TASK STATEMENT: In the records below, the line with "Screen dimensions: 633x511" opens the range and the line with "The width and height of the screenshot is (786, 461)." closes it; print that range exactly and nothing else.

──────────────────────────────

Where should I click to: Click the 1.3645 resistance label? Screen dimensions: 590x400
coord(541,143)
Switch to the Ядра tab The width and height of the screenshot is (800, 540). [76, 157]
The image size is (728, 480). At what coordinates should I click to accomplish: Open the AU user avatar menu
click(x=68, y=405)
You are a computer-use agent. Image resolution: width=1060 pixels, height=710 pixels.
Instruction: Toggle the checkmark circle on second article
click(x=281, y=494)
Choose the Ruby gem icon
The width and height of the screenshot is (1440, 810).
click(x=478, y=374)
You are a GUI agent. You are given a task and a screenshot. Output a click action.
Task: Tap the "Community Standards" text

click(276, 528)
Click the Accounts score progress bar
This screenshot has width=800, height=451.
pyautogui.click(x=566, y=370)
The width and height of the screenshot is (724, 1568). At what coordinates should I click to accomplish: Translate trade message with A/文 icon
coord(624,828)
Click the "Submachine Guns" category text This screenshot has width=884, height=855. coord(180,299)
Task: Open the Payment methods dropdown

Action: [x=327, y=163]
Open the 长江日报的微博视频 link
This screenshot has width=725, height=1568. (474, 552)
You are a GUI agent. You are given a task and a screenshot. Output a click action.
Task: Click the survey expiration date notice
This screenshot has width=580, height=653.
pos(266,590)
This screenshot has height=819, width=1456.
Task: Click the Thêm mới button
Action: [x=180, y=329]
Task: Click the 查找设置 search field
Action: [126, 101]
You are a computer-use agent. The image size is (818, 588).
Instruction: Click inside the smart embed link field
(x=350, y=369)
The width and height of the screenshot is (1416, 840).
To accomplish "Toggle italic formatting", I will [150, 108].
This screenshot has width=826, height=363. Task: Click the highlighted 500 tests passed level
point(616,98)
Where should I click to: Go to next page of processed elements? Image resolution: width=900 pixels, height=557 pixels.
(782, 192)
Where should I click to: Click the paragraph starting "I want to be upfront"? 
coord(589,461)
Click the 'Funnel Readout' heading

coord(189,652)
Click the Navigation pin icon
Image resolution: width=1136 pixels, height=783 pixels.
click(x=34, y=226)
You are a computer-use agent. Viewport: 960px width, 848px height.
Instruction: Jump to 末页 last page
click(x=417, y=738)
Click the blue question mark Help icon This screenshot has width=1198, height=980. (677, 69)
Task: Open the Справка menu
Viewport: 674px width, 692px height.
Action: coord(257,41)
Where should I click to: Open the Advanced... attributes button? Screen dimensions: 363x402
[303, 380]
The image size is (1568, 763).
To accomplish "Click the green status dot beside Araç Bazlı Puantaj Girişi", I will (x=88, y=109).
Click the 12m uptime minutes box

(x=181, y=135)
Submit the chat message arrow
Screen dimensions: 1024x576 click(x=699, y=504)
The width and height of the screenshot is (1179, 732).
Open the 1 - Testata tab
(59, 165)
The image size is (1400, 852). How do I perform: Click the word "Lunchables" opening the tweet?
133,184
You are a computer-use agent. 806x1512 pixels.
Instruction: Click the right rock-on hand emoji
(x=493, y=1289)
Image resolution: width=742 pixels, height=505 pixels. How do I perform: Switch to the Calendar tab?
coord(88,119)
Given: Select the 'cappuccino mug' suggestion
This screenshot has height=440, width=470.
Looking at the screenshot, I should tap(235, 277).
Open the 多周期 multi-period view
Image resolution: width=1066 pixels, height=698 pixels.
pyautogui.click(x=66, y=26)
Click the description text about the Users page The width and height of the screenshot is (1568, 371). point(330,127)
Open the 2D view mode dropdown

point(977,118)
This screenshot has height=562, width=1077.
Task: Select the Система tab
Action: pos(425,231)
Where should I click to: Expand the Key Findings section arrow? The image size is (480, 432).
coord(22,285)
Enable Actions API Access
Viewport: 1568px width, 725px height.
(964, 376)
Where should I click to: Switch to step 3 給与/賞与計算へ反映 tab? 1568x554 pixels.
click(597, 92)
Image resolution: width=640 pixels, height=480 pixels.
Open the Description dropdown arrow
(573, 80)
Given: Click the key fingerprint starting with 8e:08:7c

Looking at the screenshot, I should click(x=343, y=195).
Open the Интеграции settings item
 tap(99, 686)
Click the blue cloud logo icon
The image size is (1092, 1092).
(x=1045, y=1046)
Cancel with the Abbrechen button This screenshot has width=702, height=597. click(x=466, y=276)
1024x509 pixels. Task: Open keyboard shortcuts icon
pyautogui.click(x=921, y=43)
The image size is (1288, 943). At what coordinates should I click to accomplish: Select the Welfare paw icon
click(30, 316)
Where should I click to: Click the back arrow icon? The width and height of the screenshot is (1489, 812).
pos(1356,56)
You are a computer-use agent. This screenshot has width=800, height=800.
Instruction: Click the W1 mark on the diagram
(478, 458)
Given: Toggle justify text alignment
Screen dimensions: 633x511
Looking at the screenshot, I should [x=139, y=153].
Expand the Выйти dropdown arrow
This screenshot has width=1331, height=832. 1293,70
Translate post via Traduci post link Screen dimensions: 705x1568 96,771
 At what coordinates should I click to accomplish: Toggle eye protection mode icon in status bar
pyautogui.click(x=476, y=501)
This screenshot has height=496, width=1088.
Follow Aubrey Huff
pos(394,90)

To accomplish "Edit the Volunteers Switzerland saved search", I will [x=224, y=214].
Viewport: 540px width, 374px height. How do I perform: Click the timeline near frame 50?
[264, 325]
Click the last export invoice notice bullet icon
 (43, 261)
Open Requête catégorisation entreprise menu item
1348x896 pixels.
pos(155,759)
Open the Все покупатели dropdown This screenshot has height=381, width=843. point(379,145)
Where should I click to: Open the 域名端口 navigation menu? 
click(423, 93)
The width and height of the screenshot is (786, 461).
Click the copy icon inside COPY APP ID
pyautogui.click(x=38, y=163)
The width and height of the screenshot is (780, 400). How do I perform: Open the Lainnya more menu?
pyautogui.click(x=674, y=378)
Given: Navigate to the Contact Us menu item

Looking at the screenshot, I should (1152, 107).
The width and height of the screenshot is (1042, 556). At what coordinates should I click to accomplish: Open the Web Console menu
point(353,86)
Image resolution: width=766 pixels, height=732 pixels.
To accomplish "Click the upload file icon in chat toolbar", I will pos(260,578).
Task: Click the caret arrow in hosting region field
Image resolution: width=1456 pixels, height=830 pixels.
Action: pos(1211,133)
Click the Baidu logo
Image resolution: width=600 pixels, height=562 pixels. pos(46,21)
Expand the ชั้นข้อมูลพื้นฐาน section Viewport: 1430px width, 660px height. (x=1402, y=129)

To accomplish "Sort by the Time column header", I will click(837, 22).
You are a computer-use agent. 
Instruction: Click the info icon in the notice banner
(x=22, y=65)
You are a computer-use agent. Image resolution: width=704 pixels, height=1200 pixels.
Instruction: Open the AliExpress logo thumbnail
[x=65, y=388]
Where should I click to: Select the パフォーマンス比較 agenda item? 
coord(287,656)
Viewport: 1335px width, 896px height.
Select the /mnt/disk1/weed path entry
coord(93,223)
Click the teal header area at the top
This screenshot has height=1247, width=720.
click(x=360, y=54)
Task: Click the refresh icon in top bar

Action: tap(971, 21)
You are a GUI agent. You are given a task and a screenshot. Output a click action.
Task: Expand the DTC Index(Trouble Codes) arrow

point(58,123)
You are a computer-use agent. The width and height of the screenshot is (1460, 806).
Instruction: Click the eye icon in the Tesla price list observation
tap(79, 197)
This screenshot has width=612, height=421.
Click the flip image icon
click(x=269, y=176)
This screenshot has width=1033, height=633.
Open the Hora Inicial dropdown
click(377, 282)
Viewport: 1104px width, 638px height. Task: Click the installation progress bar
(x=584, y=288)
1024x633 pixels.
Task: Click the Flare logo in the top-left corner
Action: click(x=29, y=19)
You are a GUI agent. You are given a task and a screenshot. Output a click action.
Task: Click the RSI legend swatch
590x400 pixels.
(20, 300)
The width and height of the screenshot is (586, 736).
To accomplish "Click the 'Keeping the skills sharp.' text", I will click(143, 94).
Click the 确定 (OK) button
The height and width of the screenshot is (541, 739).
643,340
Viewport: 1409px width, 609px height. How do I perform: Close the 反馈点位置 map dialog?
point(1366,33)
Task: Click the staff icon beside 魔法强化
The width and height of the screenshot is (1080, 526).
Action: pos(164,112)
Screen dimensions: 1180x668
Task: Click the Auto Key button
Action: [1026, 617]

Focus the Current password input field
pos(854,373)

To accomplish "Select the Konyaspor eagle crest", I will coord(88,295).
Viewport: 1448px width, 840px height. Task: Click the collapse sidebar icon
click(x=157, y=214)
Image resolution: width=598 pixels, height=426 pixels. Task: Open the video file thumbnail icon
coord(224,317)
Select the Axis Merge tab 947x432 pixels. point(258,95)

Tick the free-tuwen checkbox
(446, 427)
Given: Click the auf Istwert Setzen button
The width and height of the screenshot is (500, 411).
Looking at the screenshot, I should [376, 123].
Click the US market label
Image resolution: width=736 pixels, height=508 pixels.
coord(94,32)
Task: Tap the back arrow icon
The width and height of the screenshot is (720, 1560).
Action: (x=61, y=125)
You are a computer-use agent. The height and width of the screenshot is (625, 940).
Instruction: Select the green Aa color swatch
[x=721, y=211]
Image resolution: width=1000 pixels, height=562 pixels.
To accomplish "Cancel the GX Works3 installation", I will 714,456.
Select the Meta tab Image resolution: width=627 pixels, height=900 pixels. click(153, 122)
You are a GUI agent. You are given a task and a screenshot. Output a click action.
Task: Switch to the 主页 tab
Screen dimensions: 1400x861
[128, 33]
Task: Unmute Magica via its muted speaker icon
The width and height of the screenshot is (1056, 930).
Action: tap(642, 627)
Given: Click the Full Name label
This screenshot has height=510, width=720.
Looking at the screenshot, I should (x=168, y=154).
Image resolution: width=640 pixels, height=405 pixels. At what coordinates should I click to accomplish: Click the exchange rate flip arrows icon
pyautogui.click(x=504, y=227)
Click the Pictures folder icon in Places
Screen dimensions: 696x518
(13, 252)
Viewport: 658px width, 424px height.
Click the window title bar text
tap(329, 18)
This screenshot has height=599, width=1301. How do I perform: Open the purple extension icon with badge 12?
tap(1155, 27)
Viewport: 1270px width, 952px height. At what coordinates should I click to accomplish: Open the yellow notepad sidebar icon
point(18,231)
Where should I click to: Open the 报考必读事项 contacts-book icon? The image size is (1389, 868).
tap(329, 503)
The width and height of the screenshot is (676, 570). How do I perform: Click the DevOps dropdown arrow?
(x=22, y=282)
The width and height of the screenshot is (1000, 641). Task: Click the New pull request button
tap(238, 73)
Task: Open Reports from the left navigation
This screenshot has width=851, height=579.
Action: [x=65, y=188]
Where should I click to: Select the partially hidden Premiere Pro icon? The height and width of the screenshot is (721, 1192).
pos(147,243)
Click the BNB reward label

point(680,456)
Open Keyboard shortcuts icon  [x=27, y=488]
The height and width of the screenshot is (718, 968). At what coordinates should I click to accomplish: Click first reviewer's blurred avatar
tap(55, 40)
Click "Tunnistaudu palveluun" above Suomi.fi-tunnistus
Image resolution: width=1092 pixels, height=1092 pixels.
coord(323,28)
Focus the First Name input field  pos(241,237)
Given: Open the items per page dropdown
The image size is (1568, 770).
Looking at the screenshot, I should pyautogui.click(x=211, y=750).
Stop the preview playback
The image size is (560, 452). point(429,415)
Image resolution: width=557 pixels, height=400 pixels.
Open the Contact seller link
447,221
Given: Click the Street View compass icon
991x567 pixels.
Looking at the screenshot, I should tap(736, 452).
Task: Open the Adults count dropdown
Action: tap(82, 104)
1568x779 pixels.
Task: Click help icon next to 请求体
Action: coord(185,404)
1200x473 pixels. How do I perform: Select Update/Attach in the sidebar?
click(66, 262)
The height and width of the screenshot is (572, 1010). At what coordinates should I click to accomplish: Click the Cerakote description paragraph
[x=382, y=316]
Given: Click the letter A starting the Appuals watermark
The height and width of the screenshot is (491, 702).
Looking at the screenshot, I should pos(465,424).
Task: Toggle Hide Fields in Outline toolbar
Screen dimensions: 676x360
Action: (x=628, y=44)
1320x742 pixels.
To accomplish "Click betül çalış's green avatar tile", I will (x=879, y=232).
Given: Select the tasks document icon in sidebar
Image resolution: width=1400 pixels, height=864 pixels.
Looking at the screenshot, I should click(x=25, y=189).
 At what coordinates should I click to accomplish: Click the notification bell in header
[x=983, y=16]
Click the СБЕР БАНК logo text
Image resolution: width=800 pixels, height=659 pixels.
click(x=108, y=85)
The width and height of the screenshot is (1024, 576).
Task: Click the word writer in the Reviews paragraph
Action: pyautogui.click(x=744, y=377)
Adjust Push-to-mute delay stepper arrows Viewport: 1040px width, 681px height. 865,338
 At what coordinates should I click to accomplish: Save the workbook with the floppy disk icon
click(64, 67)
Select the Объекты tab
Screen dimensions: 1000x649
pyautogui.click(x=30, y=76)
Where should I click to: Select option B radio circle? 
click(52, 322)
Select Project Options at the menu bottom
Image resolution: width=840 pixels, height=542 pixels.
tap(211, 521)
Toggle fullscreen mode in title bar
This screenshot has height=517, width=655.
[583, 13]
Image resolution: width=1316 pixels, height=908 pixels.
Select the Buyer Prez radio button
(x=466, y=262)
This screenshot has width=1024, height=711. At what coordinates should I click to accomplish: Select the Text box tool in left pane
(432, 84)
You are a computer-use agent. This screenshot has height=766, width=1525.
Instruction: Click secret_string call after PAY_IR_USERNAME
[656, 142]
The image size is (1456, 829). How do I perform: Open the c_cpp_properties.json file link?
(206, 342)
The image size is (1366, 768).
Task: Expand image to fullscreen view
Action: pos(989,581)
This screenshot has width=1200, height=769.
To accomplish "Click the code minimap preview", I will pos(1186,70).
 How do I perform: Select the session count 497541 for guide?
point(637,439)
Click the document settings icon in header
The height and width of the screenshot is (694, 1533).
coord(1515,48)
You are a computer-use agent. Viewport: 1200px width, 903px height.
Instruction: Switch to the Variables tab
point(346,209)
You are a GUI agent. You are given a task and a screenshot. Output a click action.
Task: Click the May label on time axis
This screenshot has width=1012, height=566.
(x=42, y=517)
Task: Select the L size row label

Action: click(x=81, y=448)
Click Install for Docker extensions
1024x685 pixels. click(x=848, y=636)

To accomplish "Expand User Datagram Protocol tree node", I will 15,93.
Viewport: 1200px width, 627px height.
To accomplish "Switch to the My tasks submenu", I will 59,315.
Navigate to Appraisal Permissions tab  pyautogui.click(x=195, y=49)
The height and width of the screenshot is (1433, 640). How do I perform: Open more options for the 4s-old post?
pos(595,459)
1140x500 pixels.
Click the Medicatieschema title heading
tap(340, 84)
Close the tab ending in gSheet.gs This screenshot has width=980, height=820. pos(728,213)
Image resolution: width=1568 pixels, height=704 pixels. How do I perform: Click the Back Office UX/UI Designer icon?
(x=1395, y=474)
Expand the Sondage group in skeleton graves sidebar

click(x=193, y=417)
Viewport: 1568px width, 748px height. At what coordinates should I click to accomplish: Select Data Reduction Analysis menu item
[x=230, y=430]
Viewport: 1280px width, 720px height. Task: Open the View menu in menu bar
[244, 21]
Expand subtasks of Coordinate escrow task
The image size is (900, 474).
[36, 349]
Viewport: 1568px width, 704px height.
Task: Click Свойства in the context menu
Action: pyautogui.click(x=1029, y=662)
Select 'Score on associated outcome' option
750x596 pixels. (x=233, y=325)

──────────────────────────────

RESPONSE:
Screen dimensions: 633x511
Looking at the screenshot, I should [x=139, y=153].
Expand the Выйти dropdown arrow
This screenshot has width=1331, height=832. 1293,70
Translate post via Traduci post link Screen dimensions: 705x1568 96,771
 At what coordinates should I click to accomplish: Toggle eye protection mode icon in status bar
pyautogui.click(x=476, y=501)
This screenshot has height=496, width=1088.
Follow Aubrey Huff
pos(394,90)

To accomplish "Edit the Volunteers Switzerland saved search", I will [x=224, y=214].
Viewport: 540px width, 374px height. How do I perform: Click the timeline near frame 50?
[264, 325]
Click the last export invoice notice bullet icon
 (43, 261)
Open Requête catégorisation entreprise menu item
1348x896 pixels.
pos(155,759)
Open the Все покупатели dropdown This screenshot has height=381, width=843. point(379,145)
Where should I click to: Open the 域名端口 navigation menu? 
click(423, 93)
The width and height of the screenshot is (786, 461).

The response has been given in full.